[Excerpted records — start]
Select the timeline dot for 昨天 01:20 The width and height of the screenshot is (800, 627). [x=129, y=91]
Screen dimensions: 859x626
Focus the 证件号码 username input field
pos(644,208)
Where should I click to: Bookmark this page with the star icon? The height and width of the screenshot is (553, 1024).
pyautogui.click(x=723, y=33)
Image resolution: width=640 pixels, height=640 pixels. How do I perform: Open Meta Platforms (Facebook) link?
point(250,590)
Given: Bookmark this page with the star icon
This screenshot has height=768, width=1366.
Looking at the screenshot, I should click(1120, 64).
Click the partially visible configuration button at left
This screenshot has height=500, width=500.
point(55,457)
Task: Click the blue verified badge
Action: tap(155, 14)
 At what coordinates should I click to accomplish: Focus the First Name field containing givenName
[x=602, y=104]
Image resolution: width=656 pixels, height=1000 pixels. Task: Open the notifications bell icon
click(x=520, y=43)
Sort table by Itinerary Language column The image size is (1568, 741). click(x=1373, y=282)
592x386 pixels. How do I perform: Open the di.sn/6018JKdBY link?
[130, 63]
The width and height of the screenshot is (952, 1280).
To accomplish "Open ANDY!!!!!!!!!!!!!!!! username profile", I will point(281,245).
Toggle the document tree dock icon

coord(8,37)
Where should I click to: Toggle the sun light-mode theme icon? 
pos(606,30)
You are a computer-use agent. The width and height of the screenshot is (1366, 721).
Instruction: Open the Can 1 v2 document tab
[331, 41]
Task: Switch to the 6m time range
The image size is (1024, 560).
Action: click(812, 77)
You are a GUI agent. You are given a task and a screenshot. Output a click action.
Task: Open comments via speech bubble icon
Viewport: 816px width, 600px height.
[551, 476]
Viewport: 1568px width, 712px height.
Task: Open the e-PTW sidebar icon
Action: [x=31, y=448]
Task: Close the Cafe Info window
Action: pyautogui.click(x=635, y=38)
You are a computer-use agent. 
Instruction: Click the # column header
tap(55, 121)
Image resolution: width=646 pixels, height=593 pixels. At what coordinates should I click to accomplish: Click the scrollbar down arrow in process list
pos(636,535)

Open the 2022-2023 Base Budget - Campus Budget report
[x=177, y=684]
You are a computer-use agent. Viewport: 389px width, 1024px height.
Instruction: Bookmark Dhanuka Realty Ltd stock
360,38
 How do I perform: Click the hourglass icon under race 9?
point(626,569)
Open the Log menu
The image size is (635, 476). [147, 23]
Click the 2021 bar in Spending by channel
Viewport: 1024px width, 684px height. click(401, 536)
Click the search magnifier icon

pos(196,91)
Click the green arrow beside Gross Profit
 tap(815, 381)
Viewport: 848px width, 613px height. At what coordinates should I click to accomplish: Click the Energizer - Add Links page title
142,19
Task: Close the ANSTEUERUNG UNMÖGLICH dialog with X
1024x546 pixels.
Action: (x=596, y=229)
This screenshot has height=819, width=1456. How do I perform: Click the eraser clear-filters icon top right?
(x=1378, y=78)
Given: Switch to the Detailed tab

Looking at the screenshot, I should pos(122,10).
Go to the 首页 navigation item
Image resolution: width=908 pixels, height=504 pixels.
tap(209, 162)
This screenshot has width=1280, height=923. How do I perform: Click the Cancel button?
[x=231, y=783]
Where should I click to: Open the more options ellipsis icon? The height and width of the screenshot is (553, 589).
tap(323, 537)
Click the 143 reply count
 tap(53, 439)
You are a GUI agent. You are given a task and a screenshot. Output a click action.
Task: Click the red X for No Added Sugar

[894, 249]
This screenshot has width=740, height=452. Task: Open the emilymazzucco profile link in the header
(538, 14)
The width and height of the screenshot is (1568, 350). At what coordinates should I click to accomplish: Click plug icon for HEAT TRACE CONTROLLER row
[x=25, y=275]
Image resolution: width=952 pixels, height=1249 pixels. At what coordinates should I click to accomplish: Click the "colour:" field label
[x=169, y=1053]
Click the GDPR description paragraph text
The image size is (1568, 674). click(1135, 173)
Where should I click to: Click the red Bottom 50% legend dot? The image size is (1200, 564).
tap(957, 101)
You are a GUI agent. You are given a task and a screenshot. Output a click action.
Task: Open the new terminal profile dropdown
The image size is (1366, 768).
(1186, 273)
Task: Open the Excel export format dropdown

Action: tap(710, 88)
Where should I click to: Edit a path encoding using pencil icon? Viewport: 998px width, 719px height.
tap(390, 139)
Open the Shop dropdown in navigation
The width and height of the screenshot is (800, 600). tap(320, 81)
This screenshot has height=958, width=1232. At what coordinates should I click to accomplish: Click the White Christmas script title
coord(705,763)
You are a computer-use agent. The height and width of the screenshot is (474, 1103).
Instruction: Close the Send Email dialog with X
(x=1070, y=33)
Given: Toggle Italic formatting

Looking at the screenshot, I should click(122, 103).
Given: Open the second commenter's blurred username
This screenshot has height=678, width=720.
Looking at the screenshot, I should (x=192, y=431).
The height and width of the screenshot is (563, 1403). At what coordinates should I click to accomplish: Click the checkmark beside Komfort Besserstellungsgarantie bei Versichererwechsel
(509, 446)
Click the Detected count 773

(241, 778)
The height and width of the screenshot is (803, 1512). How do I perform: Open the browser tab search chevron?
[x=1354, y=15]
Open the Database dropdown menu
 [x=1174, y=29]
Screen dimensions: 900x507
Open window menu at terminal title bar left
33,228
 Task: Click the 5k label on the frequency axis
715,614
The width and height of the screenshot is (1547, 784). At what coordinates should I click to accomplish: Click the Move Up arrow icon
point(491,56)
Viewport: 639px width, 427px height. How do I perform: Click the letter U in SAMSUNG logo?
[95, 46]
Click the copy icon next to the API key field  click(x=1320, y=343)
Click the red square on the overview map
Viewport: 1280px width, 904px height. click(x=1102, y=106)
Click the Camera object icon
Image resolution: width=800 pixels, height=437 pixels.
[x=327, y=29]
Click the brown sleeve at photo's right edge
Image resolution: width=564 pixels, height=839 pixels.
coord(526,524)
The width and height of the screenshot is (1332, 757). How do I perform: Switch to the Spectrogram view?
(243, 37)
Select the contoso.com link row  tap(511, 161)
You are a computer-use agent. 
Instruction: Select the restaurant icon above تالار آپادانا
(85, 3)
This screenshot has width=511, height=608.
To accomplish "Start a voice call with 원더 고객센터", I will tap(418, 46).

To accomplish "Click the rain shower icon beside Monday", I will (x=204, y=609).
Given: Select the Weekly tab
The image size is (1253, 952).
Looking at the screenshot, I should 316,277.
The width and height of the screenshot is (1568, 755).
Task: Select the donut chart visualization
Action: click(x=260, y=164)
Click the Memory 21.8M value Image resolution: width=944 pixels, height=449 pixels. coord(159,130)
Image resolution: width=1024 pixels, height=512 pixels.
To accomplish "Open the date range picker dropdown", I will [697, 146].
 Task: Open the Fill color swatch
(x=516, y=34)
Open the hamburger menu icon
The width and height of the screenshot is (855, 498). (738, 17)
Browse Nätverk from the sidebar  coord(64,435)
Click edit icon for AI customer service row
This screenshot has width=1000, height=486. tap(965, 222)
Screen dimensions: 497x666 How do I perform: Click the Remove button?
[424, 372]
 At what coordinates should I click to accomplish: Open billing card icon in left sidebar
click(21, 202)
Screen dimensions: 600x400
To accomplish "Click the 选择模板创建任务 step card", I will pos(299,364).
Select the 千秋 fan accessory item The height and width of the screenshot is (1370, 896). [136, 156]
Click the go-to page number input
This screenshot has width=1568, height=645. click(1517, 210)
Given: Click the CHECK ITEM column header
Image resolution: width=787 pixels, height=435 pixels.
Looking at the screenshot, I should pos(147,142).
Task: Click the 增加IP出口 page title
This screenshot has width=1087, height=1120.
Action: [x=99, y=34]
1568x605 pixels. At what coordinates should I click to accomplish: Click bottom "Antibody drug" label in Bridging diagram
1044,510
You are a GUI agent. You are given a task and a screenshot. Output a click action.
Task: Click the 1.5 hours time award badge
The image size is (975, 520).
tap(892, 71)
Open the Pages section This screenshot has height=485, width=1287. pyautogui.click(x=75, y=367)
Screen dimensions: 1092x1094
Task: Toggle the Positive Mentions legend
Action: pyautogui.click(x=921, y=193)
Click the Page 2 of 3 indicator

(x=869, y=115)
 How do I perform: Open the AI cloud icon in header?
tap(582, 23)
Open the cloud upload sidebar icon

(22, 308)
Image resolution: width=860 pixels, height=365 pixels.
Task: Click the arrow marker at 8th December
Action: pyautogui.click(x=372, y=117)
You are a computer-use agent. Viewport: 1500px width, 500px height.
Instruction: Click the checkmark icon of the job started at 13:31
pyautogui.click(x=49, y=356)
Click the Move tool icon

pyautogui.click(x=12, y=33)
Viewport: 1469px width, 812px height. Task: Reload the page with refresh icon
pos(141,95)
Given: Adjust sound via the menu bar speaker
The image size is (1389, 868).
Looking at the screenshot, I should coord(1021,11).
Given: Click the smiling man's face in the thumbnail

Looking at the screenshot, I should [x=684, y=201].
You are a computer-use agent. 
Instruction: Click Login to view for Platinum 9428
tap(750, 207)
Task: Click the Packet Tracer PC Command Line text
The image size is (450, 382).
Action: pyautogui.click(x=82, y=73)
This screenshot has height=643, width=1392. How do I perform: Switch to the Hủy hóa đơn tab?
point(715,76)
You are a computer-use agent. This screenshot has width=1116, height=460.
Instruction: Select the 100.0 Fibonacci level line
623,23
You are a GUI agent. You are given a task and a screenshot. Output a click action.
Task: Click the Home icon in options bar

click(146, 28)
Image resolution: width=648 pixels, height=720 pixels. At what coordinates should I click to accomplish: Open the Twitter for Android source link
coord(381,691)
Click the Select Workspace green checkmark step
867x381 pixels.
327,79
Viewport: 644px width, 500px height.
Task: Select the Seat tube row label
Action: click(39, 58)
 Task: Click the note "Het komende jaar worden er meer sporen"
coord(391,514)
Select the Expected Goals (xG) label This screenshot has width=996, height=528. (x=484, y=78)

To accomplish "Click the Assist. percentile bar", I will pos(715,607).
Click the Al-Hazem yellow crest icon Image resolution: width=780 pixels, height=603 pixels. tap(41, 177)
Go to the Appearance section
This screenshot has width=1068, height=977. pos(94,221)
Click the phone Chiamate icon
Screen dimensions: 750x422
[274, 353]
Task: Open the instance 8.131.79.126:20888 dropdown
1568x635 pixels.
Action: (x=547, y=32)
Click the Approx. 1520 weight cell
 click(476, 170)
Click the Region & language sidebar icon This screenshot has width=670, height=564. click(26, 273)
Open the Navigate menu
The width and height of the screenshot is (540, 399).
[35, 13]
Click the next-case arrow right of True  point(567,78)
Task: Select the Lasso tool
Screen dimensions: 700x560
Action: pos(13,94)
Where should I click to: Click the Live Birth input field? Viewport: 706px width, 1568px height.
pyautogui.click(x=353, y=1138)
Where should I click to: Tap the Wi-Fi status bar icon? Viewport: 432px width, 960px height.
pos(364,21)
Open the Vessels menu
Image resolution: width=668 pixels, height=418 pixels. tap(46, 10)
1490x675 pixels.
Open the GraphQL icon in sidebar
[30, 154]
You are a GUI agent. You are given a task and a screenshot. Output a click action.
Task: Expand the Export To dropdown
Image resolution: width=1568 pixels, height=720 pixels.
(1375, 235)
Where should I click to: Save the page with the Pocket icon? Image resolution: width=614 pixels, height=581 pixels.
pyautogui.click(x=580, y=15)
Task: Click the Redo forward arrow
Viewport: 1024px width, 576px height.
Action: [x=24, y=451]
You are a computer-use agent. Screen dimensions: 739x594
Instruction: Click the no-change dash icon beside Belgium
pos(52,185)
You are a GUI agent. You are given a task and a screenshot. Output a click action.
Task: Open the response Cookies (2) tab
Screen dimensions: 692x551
[Excerpted records — finish]
*Required action*:
The range runs from the line above containing "Screen dimensions: 859x626" to the line containing "Task: Open comments via speech bubble icon", inclusive. Restate those lines word for word and no others.

*Response to this exercise*:
Screen dimensions: 859x626
Focus the 证件号码 username input field
pos(644,208)
Where should I click to: Bookmark this page with the star icon? The height and width of the screenshot is (553, 1024).
pyautogui.click(x=723, y=33)
Image resolution: width=640 pixels, height=640 pixels. How do I perform: Open Meta Platforms (Facebook) link?
point(250,590)
Given: Bookmark this page with the star icon
This screenshot has height=768, width=1366.
Looking at the screenshot, I should click(1120, 64).
Click the partially visible configuration button at left
This screenshot has height=500, width=500.
point(55,457)
Task: Click the blue verified badge
Action: tap(155, 14)
 At what coordinates should I click to accomplish: Focus the First Name field containing givenName
[x=602, y=104]
Image resolution: width=656 pixels, height=1000 pixels. Task: Open the notifications bell icon
click(x=520, y=43)
Sort table by Itinerary Language column The image size is (1568, 741). click(x=1373, y=282)
592x386 pixels. How do I perform: Open the di.sn/6018JKdBY link?
[130, 63]
The width and height of the screenshot is (952, 1280).
To accomplish "Open ANDY!!!!!!!!!!!!!!!! username profile", I will point(281,245).
Toggle the document tree dock icon

coord(8,37)
Where should I click to: Toggle the sun light-mode theme icon? 
pos(606,30)
You are a computer-use agent. The width and height of the screenshot is (1366, 721).
Instruction: Open the Can 1 v2 document tab
[331, 41]
Task: Switch to the 6m time range
The image size is (1024, 560).
Action: click(812, 77)
You are a GUI agent. You are given a task and a screenshot. Output a click action.
Task: Open comments via speech bubble icon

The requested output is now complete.